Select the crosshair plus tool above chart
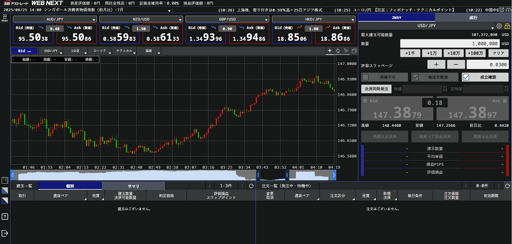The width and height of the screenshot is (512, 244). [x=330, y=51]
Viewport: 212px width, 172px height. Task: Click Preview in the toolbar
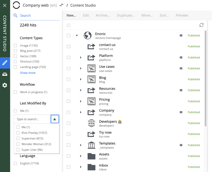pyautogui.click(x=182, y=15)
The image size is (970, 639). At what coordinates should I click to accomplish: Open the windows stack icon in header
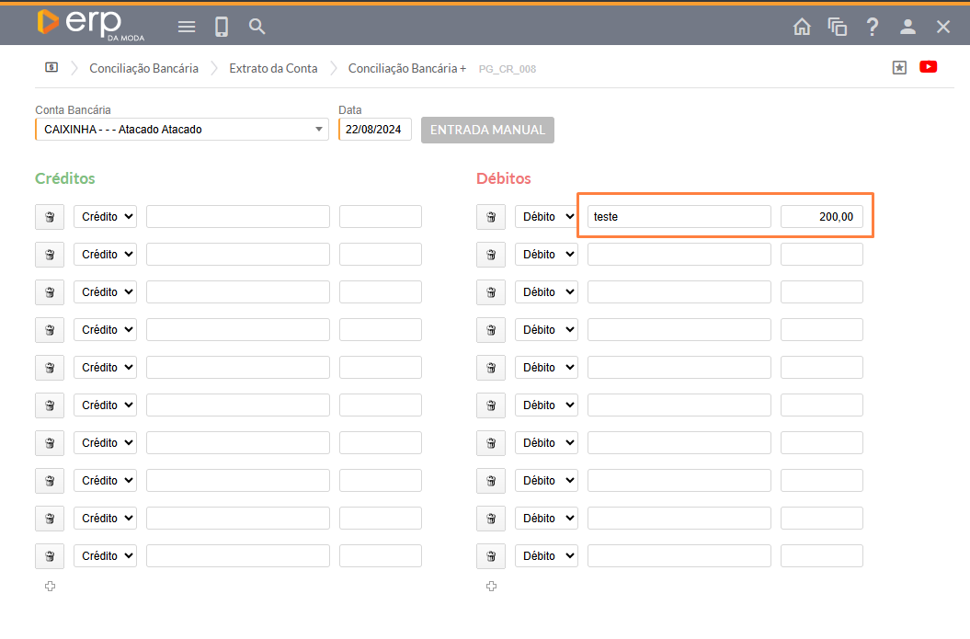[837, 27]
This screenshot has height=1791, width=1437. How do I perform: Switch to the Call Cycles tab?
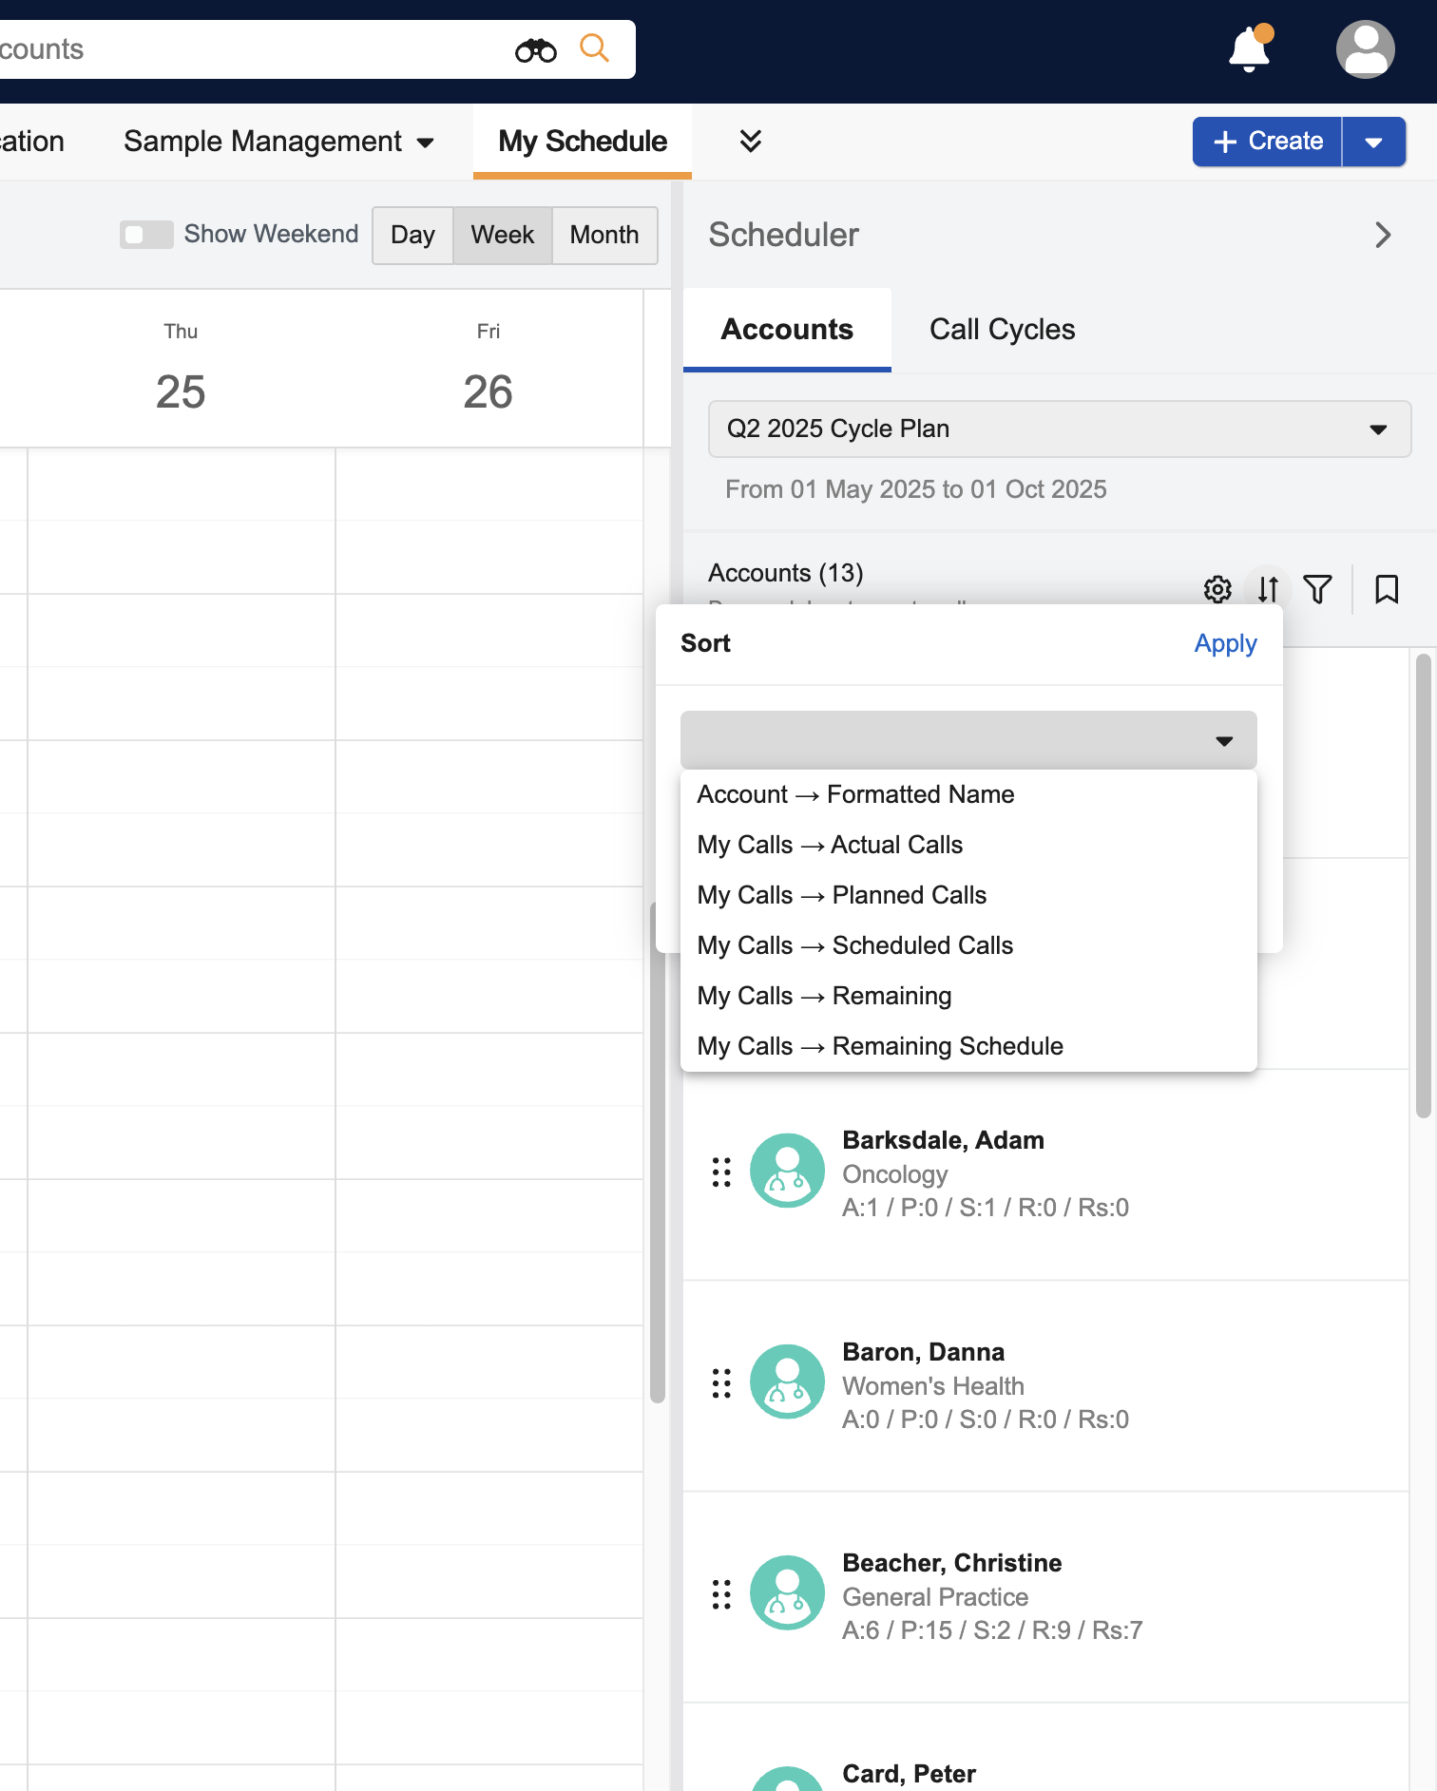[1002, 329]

## Task details
Please give the records above again exactly as they stand, with no pictures.

## Result of this task
Select the crosshair plus tool above chart
The width and height of the screenshot is (512, 244). [x=330, y=51]
Viewport: 212px width, 172px height. Task: Click Preview in the toolbar
pyautogui.click(x=182, y=15)
The image size is (970, 639). At what coordinates should I click to accomplish: Open the windows stack icon in header
[837, 27]
This screenshot has height=1791, width=1437. How do I perform: Switch to the Call Cycles tab?
[1002, 329]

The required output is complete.